Can you quote, word for word, every line from the first line of the records below through the line containing "Task: Click into the .ova file path field", and nothing else?

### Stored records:
****************

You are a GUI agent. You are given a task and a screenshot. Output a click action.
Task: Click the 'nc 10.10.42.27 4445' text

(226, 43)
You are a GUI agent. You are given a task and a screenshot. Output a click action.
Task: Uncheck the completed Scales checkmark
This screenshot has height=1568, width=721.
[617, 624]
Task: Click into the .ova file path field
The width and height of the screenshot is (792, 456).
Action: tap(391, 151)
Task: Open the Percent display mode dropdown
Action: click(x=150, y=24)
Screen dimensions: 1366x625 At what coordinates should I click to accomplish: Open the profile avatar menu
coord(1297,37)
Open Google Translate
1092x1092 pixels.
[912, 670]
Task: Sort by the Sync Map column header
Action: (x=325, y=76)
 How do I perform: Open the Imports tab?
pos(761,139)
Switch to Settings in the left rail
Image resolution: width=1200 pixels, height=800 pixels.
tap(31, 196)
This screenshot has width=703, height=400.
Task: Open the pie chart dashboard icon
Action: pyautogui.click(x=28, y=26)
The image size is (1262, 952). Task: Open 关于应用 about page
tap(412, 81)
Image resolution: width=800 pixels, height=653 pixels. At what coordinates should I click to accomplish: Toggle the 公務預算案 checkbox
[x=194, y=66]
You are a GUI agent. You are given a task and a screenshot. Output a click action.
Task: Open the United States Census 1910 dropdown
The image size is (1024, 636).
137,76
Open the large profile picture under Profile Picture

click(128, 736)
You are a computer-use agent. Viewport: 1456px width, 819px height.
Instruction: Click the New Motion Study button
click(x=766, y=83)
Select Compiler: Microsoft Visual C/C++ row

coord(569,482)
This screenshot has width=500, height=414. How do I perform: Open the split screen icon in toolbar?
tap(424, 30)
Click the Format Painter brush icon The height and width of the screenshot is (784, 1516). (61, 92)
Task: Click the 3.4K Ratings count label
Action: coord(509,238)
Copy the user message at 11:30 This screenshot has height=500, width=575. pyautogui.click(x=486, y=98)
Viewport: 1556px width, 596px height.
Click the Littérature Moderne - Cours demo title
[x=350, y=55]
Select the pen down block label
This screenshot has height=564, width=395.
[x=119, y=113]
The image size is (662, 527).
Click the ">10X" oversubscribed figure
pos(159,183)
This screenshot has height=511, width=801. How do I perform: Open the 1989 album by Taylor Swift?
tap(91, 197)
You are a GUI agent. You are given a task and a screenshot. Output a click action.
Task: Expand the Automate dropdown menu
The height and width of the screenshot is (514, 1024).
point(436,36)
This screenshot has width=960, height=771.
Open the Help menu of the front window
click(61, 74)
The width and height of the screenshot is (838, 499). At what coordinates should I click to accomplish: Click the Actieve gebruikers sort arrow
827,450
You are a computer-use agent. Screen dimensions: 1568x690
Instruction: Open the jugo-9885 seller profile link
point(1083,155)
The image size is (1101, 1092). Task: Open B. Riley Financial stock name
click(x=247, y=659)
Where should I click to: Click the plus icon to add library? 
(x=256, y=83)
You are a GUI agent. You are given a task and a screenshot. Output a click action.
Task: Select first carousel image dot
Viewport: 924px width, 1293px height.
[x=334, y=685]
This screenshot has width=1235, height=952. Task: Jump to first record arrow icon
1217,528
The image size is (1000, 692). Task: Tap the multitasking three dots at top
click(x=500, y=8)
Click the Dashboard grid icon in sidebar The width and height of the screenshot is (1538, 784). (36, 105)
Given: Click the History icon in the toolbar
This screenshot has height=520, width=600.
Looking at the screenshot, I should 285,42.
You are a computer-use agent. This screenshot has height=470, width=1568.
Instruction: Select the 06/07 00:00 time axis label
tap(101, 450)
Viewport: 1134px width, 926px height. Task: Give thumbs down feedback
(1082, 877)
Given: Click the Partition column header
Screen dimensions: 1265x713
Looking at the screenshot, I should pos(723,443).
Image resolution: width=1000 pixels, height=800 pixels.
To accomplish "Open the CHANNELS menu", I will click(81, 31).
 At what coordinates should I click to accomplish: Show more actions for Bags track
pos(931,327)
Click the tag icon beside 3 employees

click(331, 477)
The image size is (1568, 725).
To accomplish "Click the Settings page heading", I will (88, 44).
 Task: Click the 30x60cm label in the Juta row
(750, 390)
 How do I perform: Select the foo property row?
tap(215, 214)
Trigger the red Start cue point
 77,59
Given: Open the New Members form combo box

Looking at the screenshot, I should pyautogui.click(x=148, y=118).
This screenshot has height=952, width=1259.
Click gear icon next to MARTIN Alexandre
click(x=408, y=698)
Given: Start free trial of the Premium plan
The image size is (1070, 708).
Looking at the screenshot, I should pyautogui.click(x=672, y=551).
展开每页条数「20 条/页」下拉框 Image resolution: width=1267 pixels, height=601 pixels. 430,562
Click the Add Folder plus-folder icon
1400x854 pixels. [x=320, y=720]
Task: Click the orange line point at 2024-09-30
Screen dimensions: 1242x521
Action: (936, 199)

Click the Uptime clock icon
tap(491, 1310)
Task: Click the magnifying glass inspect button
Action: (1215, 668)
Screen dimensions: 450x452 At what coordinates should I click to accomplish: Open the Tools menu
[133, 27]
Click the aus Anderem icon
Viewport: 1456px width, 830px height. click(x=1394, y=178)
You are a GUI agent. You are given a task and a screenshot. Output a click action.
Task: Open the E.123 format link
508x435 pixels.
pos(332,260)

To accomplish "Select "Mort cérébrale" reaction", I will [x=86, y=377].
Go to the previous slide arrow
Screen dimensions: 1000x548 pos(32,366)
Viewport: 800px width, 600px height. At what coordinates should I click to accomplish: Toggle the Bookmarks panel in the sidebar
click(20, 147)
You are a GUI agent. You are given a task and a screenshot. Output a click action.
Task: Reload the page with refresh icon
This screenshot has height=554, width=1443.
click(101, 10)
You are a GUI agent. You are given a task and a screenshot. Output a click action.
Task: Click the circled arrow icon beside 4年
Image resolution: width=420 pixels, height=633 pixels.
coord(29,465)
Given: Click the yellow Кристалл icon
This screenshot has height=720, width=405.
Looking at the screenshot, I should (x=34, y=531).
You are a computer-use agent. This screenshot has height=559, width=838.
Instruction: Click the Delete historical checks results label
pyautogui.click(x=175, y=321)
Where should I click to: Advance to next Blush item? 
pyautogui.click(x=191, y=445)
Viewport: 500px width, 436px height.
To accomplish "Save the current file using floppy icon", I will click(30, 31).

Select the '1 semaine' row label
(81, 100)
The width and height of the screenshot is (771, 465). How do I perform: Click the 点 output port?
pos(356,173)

****************

### RESULT BELOW:
You are a GUI agent. You are given a task and a screenshot. Output a click action.
Task: Click the 'nc 10.10.42.27 4445' text

(226, 43)
You are a GUI agent. You are given a task and a screenshot. Output a click action.
Task: Uncheck the completed Scales checkmark
This screenshot has height=1568, width=721.
[617, 624]
Task: Click into the .ova file path field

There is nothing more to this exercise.